Does the series $$ \sum_{n=1}^\infty\left(1+\frac{2}{n}\right)^{n^3+n^2+1} \mathrm{e}^{-2n^2} $$ converge?
The ratio test is inconclusive, so I think I must use the comparison test. But I couldn't find a series to use in this case. Any hint?
Thanks in advance!
Since $$ \log(1+x)=x-\frac{x^2}{2}+\frac{x^3}{3}-\frac{x^4}{4}+\mathcal{O}(x^5), \quad \lvert x\rvert<1, $$ we have that $$ \log\left(1+\frac{2}{n}\right)=\frac{2}{n}-\frac{2}{n^2}+\frac{8}{3n^3}-\frac{4}{n^4}+{\mathcal O}(n^{-5}). $$ In particular, using the Taylor expansion theorem, we obtain that the ${\mathcal O}(n^{-5})$ term is of the form $n^{-5}a_n$, whre $a_n$ is a bounded sequence.

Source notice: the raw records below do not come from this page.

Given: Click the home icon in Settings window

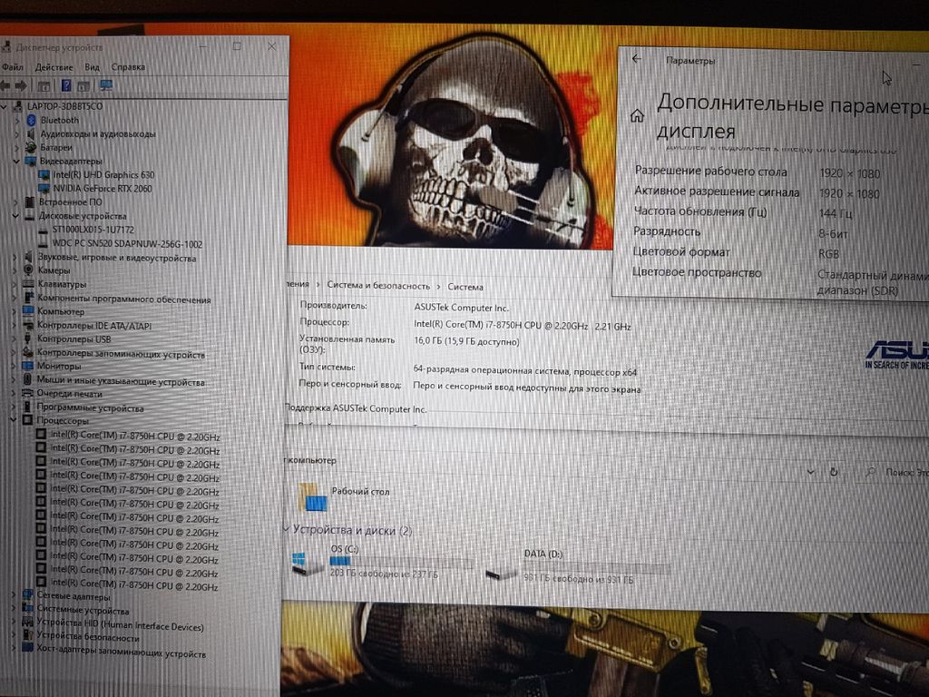Looking at the screenshot, I should (637, 115).
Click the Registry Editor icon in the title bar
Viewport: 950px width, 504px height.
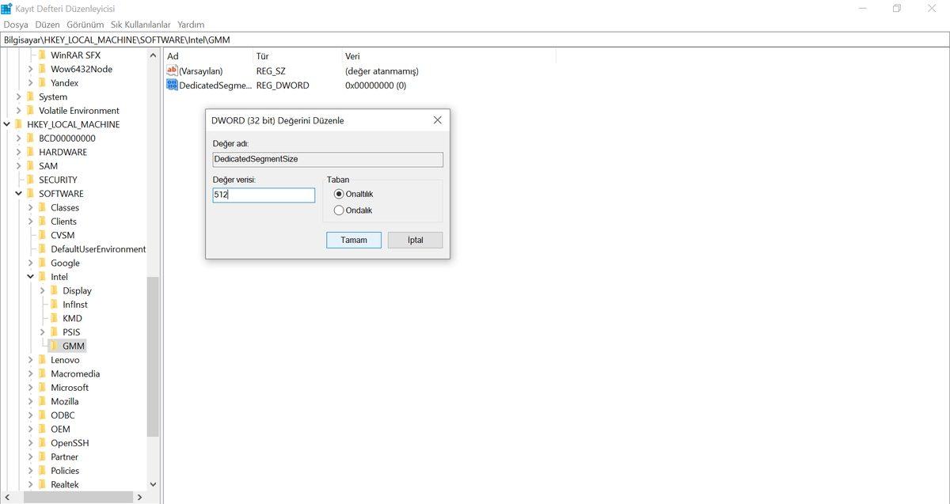7,8
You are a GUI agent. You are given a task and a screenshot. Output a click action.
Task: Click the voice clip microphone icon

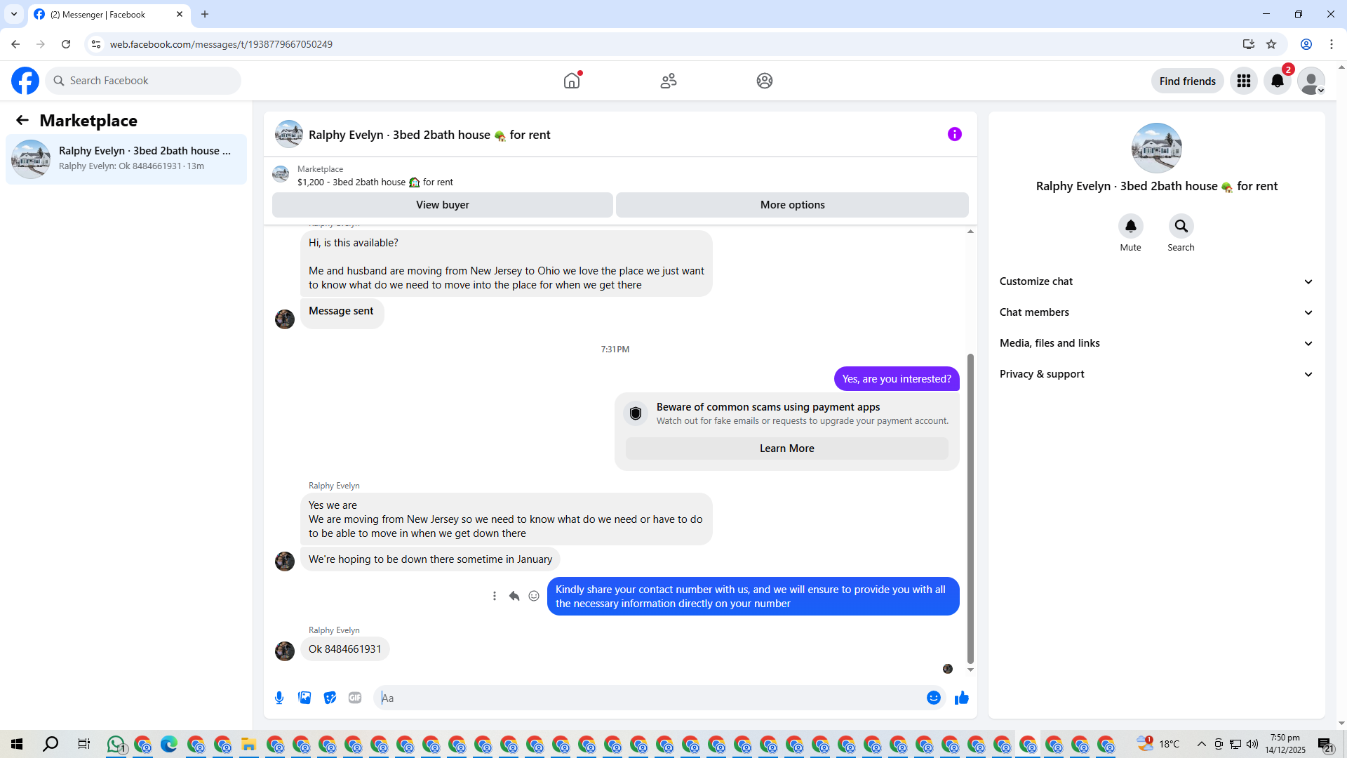[x=279, y=698]
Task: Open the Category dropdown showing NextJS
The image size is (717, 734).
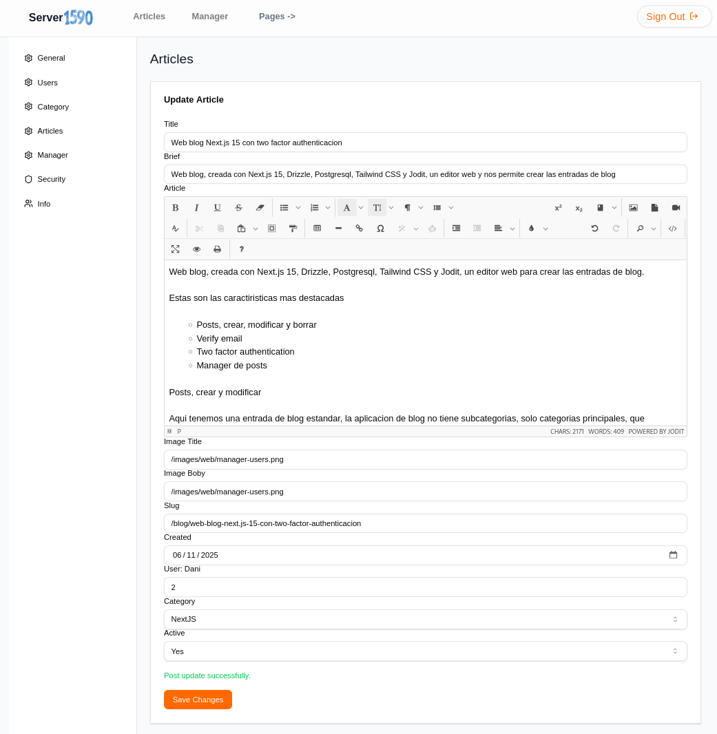Action: 425,619
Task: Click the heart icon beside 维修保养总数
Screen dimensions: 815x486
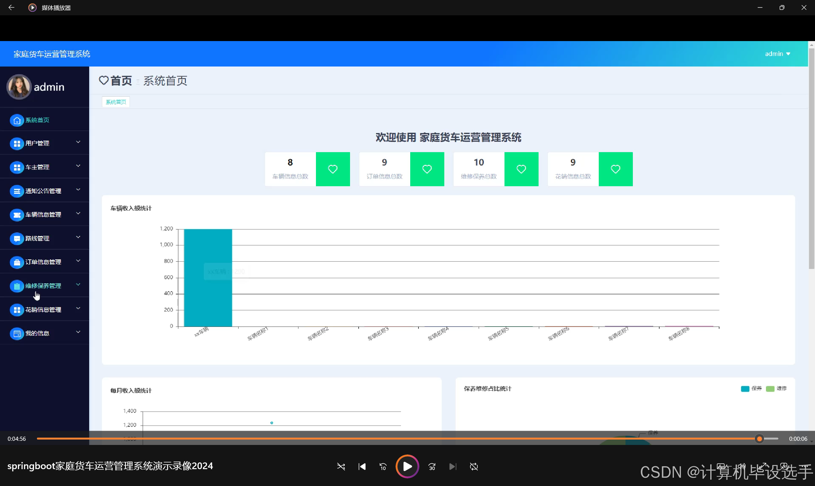Action: [521, 169]
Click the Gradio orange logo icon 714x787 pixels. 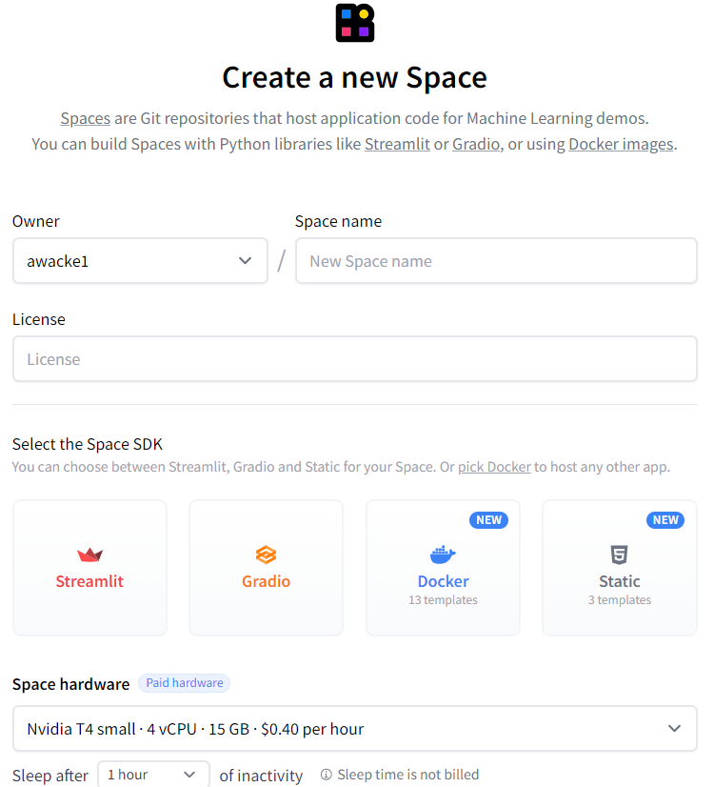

Then we have that $$ \log a_n=\log \left(\left(1+\frac{2}{n}\right)^{n^3+n^2+1} \left(\frac{1}{e^2}\right)^{n^2}\right) \\ =(n^3+n^2+1)\left(\frac{2}{n}-\frac{2}{n^2}+\frac{8}{3n^3}-\frac{4}{n^4}+{\mathcal O}(n^{-5})\right)-2n^2\\= \frac{2}{3}+\frac{2}{3n}+{\mathcal O}(n^{-2}) $$ Hence $a_n=\mathrm{e}^{2/3+2/3n+{\mathcal O}(n^{-2})}\to\mathrm{e}^{2/3}$ and thus the series diverges.